The retailer has seen long-term support at the 160-day moving average
Shares of dollar store retailer Dollar General Corp. (NYSE:DG) are inching their way higher this morning, as the company relishes in yesterday morning's second-quarter earnings beat. No fewer than nine analysts have handed out fresh bull notes since yesterday's close. Giving the highest praise so far is a price-target hike to $180 from $146 out of Raymond James, which was accompanied by an "outperform" rating. At last check, DG was trading 1.4% higher at $158.06, earlier touching a fresh record high of $158.89.
Overall analysts have been wildly optimistic when it comes to Dollar General stock. Coming into today, 15 of 19 carry a "buy" or "strong buy" rating. However, the security may have been ripe for price-target hikes, as its average 12-month price target of $160.27 runs in-line with current trading levels.

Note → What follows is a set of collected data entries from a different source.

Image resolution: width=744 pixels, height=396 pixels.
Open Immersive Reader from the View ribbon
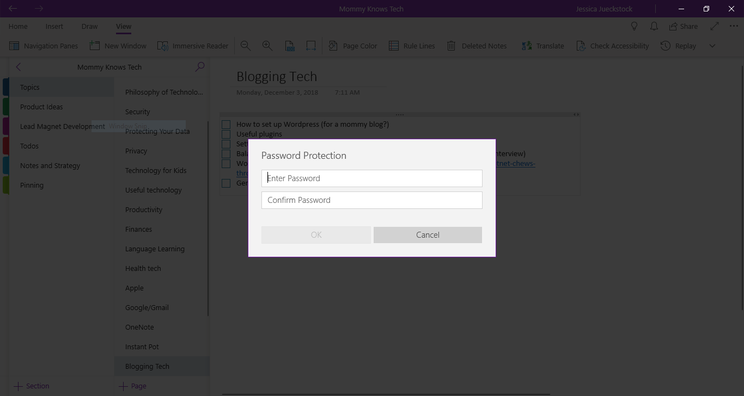click(193, 46)
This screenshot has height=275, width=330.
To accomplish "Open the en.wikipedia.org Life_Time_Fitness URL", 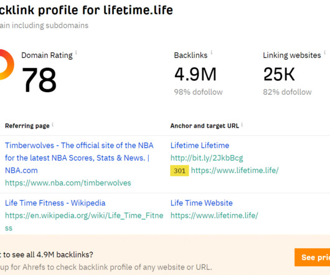I will tap(84, 221).
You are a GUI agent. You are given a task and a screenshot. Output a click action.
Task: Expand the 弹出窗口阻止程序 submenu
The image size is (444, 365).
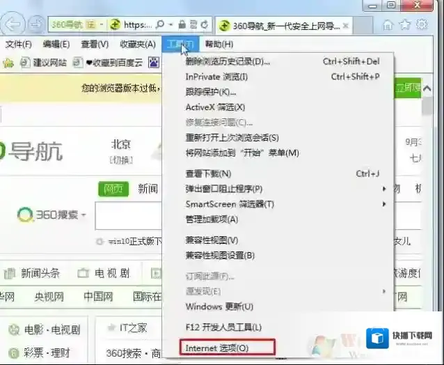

The optimistic sentiment is also evident in the options pits. Data from the International Securities Exchange (ISE), Cboe Options Exchange (CBOE), and NASDAQ OMX PHLX (PHLX) shows DG with a 10-day call/put volume ratio of 2.09, ranking in the 85th annual percentile. In other terms, two calls have been purchased for every put over the past two weeks of trading.
Apart from this morning's impressive bull gap to record highs, Dollar General stock has been climbing the charts for quite some time. The 160-day moving average has been a long-term mode of support, guiding the shares to its now 46% year-to-date lead.